Zac Lee was somewhere toward the back, tucked under a red “N” hat. Along the path he quietly, almost sheepishly, shook the hands of the few fans paying attention as he walked by.
It was a startling picture of their momentary fortunes that switched suddenly in the second quarter, when offensive coordinator Shawn Watson pulled Green and inserted Lee, who threw one excellent goal line pass for a touchdown and otherwise made perfectly safe, pedestrian plays that Green could have made. But Green never went back in to make them.
Watson said Green was “nervous in the service.”
Head coach Bo Pelini thought inserting Lee “felt like the right thing.”
“Make no mistake about it, I've got a tremendous amount of confidence in Cody Green” Pelini said. “(But) you've got to go with your gut. I felt that way. Wats felt that way. It played out for us.”
Will they reverse their places in the Unity Walk line this week? Do they both head to the front? Does Green start and Lee play relief pitcher? Does Lee start and Green become a mid-game spark?
Now that the euphoria of Nebraska's 10-3 win over Oklahoma has worn off a bit, the Huskers' offense are left with, among many, this central question: Who be the QB?
═══
** EXERCISE INSTRUCTIONS **
In the Nebraska quarterback text, reproduce the part that opens with the words containing "Watson said Green" and closes with "Who be the QB?", substituting "pregame" for "Unity Walk".

** INFORMATION SHOWN **
═══
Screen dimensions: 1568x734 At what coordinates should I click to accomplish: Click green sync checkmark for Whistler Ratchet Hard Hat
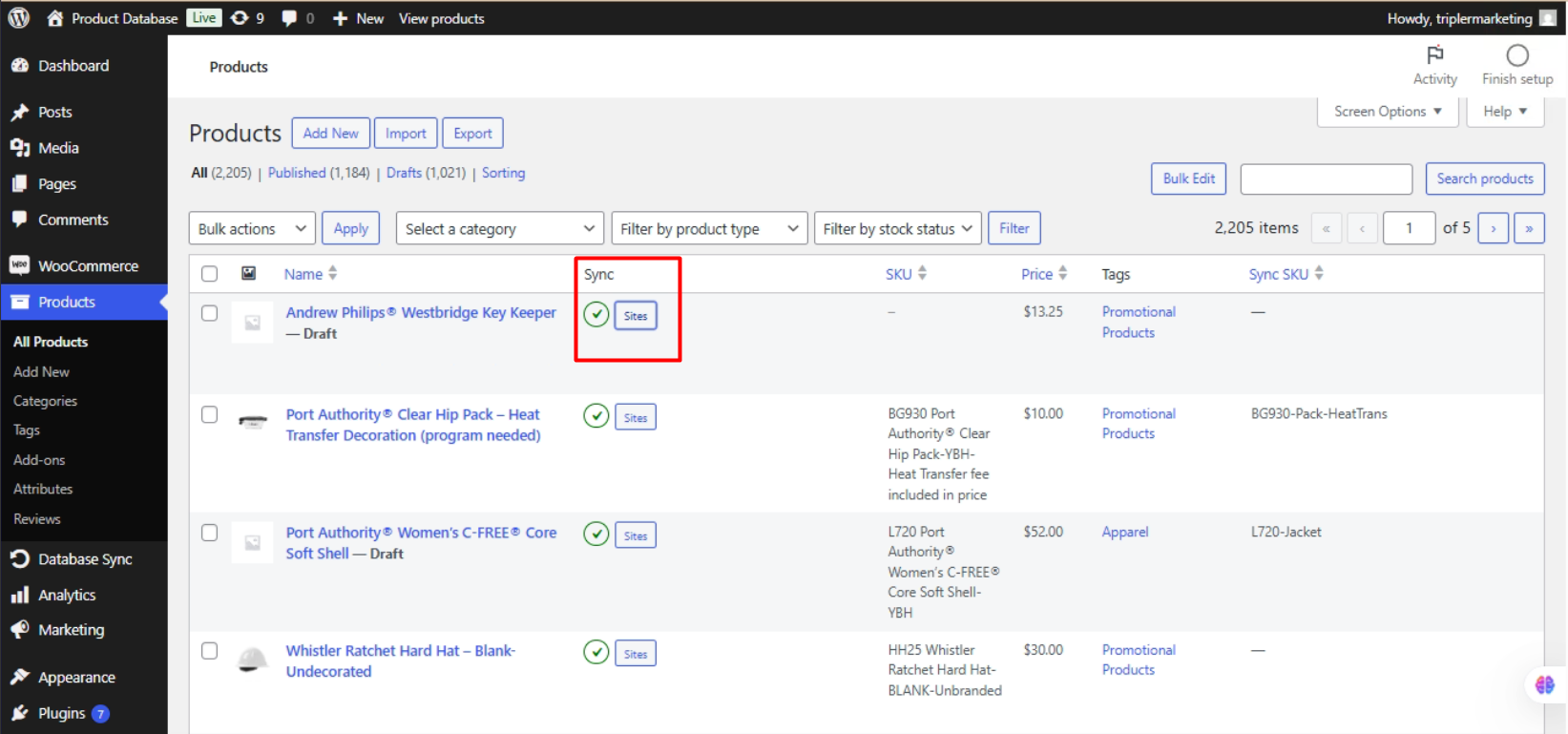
═══
** ANSWER TO THE EXERCISE **
Watson said Green was “nervous in the service.”
Head coach Bo Pelini thought inserting Lee “felt like the right thing.”
“Make no mistake about it, I've got a tremendous amount of confidence in Cody Green” Pelini said. “(But) you've got to go with your gut. I felt that way. Wats felt that way. It played out for us.”
Will they reverse their places in the pregame line this week? Do they both head to the front? Does Green start and Lee play relief pitcher? Does Lee start and Green become a mid-game spark?
Now that the euphoria of Nebraska's 10-3 win over Oklahoma has worn off a bit, the Huskers' offense are left with, among many, this central question: Who be the QB?